Directive: Copy the items word for word, starting at the line that contains "Click the Activity Monitor toolbar icon" and ending at the line that contains "point(166,33)", including both of those lines.

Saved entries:
● ● ● ● ● ● ●
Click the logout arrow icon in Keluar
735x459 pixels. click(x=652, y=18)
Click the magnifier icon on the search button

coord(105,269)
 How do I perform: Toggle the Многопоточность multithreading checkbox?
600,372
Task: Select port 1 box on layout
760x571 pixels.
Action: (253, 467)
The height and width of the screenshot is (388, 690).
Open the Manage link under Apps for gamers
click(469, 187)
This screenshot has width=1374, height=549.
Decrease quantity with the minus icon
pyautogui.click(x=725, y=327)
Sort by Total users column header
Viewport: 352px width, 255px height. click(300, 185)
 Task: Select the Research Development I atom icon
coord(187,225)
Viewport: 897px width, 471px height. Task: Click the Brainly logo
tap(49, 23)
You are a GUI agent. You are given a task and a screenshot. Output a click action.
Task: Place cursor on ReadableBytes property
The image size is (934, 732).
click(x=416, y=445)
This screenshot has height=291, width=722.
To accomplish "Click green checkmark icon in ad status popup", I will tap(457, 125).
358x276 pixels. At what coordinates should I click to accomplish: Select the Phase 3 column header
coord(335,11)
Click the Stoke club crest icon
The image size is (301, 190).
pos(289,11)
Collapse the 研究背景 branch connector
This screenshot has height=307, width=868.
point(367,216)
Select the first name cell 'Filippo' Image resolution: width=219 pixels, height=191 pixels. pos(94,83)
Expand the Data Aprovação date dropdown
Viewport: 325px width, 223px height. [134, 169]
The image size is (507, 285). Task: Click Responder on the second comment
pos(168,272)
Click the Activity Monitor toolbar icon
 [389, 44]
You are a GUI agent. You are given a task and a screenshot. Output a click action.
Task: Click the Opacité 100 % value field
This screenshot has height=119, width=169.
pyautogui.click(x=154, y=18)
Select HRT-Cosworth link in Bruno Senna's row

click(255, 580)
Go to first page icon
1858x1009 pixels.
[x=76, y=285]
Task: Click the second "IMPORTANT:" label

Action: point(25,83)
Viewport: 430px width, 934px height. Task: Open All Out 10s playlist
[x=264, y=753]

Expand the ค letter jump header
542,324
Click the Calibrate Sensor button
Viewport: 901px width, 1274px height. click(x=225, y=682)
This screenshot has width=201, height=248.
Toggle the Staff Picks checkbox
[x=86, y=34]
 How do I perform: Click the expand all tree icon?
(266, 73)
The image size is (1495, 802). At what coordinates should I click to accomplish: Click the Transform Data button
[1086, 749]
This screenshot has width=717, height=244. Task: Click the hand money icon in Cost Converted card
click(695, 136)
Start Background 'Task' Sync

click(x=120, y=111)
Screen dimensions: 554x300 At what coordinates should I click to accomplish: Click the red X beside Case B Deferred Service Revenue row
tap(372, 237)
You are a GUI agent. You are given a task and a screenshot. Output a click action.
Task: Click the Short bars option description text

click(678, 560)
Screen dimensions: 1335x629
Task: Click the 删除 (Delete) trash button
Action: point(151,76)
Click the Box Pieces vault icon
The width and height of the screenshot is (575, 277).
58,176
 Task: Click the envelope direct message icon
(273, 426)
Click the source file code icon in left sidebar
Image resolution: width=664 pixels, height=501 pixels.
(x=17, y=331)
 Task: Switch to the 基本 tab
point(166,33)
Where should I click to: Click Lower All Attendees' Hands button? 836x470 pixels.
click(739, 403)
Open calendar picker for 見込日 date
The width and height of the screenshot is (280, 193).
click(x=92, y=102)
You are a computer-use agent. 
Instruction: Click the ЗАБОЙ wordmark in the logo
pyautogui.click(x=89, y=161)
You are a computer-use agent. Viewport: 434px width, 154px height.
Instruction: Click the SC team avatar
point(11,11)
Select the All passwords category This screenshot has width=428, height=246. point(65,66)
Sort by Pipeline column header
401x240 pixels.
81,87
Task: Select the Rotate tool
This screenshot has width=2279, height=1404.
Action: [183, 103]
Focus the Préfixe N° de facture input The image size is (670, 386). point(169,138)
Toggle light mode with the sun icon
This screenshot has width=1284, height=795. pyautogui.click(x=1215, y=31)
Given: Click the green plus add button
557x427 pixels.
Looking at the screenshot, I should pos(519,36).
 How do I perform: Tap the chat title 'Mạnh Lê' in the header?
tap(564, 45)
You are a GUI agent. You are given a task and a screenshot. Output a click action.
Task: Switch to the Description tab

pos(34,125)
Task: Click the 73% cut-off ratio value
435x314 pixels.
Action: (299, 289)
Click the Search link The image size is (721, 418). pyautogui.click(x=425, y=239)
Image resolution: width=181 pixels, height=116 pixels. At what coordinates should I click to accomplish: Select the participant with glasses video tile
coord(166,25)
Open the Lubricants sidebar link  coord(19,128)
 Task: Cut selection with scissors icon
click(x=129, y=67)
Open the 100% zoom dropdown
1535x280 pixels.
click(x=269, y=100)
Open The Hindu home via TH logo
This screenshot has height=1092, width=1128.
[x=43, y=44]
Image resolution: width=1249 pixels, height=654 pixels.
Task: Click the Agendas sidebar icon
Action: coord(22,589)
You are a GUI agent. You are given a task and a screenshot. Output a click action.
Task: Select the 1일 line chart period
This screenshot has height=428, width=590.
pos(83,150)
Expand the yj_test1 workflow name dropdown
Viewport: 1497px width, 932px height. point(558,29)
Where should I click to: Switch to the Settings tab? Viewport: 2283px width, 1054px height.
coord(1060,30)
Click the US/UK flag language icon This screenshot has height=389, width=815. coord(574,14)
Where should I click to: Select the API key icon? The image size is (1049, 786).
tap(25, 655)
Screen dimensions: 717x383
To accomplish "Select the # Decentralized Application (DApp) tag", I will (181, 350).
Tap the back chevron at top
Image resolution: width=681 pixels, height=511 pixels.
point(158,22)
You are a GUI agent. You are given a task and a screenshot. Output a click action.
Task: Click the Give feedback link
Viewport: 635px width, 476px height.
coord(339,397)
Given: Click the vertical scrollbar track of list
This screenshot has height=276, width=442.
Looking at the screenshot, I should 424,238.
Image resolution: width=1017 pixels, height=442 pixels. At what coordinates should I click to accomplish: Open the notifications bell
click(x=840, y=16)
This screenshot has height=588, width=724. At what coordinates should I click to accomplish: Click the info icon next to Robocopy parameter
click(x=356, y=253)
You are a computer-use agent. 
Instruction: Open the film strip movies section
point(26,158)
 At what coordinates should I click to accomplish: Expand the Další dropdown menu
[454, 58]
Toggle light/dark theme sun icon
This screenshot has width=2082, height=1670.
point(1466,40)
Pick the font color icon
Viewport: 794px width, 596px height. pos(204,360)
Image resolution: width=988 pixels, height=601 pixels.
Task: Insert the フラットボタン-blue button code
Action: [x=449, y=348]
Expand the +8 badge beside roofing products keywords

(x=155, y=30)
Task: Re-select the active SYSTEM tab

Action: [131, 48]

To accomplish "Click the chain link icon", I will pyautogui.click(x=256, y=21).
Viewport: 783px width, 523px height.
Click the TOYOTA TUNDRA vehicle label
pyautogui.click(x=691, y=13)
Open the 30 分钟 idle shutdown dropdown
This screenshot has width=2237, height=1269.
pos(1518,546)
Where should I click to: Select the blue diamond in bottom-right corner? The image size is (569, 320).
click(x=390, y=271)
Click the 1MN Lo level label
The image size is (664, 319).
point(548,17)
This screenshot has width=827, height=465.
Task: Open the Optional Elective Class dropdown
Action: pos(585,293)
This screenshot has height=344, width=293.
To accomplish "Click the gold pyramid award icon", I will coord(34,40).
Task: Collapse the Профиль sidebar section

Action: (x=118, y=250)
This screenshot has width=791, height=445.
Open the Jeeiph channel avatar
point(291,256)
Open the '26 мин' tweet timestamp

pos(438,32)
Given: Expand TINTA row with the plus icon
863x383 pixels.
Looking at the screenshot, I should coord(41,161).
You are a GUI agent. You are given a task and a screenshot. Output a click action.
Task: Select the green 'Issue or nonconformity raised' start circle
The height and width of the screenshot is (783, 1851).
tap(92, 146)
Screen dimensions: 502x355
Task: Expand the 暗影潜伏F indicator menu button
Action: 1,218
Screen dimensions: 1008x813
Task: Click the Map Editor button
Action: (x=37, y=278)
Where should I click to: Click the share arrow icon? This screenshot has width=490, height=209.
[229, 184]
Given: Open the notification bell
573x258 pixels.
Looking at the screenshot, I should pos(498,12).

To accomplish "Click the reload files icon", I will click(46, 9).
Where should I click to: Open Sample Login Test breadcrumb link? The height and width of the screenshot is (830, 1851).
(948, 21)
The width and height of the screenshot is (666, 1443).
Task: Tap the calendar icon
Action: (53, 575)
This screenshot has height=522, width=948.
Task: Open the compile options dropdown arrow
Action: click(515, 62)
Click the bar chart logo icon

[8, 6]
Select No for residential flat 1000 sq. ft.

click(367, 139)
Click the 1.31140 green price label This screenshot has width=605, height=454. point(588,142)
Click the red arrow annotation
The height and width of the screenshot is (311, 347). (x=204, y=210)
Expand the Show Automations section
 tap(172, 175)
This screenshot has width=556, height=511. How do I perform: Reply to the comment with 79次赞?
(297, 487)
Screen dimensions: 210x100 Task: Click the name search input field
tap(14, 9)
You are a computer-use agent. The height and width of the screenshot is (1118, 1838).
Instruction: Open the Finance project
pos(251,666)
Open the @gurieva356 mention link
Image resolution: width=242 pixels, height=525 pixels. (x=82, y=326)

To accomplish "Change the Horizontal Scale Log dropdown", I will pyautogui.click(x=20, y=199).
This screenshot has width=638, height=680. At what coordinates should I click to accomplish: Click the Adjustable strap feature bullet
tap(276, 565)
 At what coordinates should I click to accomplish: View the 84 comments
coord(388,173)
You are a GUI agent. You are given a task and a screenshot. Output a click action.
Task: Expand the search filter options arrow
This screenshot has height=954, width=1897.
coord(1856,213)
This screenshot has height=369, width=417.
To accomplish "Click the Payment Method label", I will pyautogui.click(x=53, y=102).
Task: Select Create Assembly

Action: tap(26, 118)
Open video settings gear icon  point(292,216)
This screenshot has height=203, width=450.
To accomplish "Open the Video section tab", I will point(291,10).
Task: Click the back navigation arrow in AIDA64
● ● ● ● ● ● ●
Output for this task:
Click the Activity Monitor toolbar icon
 [389, 44]
You are a GUI agent. You are given a task and a screenshot. Output a click action.
Task: Click the Opacité 100 % value field
This screenshot has height=119, width=169.
pyautogui.click(x=154, y=18)
Select HRT-Cosworth link in Bruno Senna's row

click(255, 580)
Go to first page icon
1858x1009 pixels.
[x=76, y=285]
Task: Click the second "IMPORTANT:" label

Action: point(25,83)
Viewport: 430px width, 934px height. Task: Open All Out 10s playlist
[x=264, y=753]

Expand the ค letter jump header
542,324
Click the Calibrate Sensor button
Viewport: 901px width, 1274px height. click(x=225, y=682)
This screenshot has width=201, height=248.
Toggle the Staff Picks checkbox
[x=86, y=34]
 How do I perform: Click the expand all tree icon?
(266, 73)
The image size is (1495, 802). At what coordinates should I click to accomplish: Click the Transform Data button
[1086, 749]
This screenshot has width=717, height=244. Task: Click the hand money icon in Cost Converted card
click(695, 136)
Start Background 'Task' Sync

click(x=120, y=111)
Screen dimensions: 554x300 At what coordinates should I click to accomplish: Click the red X beside Case B Deferred Service Revenue row
tap(372, 237)
You are a GUI agent. You are given a task and a screenshot. Output a click action.
Task: Click the Short bars option description text

click(678, 560)
Screen dimensions: 1335x629
Task: Click the 删除 (Delete) trash button
Action: point(151,76)
Click the Box Pieces vault icon
The width and height of the screenshot is (575, 277).
58,176
 Task: Click the envelope direct message icon
(273, 426)
Click the source file code icon in left sidebar
Image resolution: width=664 pixels, height=501 pixels.
(x=17, y=331)
 Task: Switch to the 基本 tab
point(166,33)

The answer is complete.